If you’re new to WordPress and want to create custom page layouts, the learning curve is steep. At the very least you need a passing familiarity with PHP, HTML, and CSS — possibly JavaScript too. All of which might seem a bit much if all you want to do is create a custom landing page for a product or make some art-direction tweaks to a blog post.
WordPress page builder plugins — and themes that embed such plugins — might seem like the answer to your prayers. Page builders offer an intuitive drag-and-drop interface. You choose the elements you want on your page and drop them where you want them. A quick process that, most importantly, never requires you to fire up a text editor and mess about with code.
However, page builders are not without their downsides. Even if you take page builder developers at their marketing word and ignore the fact that the average user will have trouble building an effective page regardless of the tools they’re given, there remain difficulties inherent to how page builders work.
Lock-in
Once you have built your pages with a WordPress page builder, what happens when you want to change to a different plugin, or, even worse, if the plugin’s developer abandons it? The results are not pretty. If you uninstall the plugin you used to build your pages, the pages will break. Page builders rely on shortcodes, and once the plugin is removed, the shortcodes will stop working.
If you’ve used the plugin on only a couple of page, it’s no big deal. If you’ve used it across a site with hundreds or thousands of pages, bad times will ensue.
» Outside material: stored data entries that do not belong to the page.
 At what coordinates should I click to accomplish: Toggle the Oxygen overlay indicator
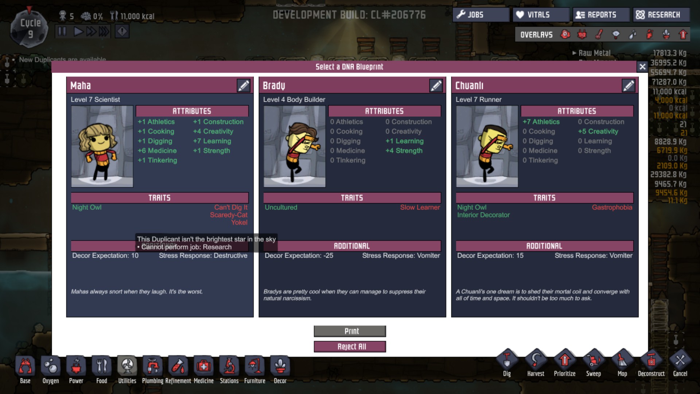tap(566, 34)
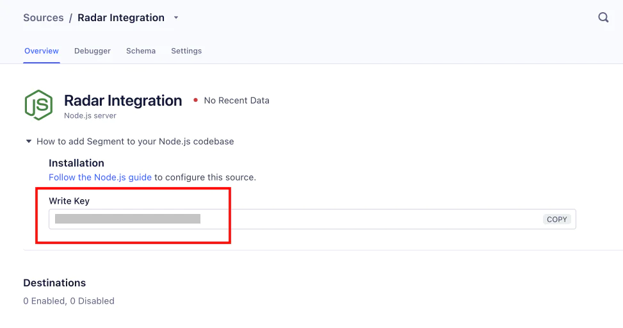
Task: Click 'How to add Segment' section title
Action: pyautogui.click(x=135, y=142)
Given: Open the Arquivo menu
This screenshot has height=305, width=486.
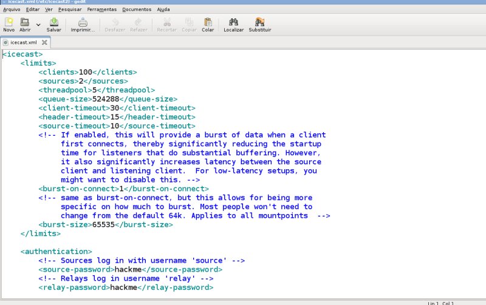Looking at the screenshot, I should point(12,10).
The page builder plugin will become as essential to your site as WordPress itself — and I’d bet on WordPress being around for longer than the average page builder plugin or theme.
Slow Pages
Page builder plugins are not all equal in this regard, but most impose a performance penalty that can cause slow page loads. If you want to create a site with the fastest possible foundations, there are better options.
The most obvious choice is to work within the constraints of whichever theme you have chosen, or choose a different theme that offers the layouts and features you need. If that doesn't suit you, you can hire a developer to create a custom theme or layout for you — a custom page layout is a trivial task for an experienced WordPress developer. Or you could roll up your sleeves and learn how to build WordPress page layouts yourself. There are lots of excellent resources on this very topic.
It’s not my aim to discourage the use of page builders; they’re a useful tool, and have made WordPress accessible to people who would otherwise have been unable to turn their ideas into a website. However, I do want WordPress user to be aware of the potential problems they could face in the future.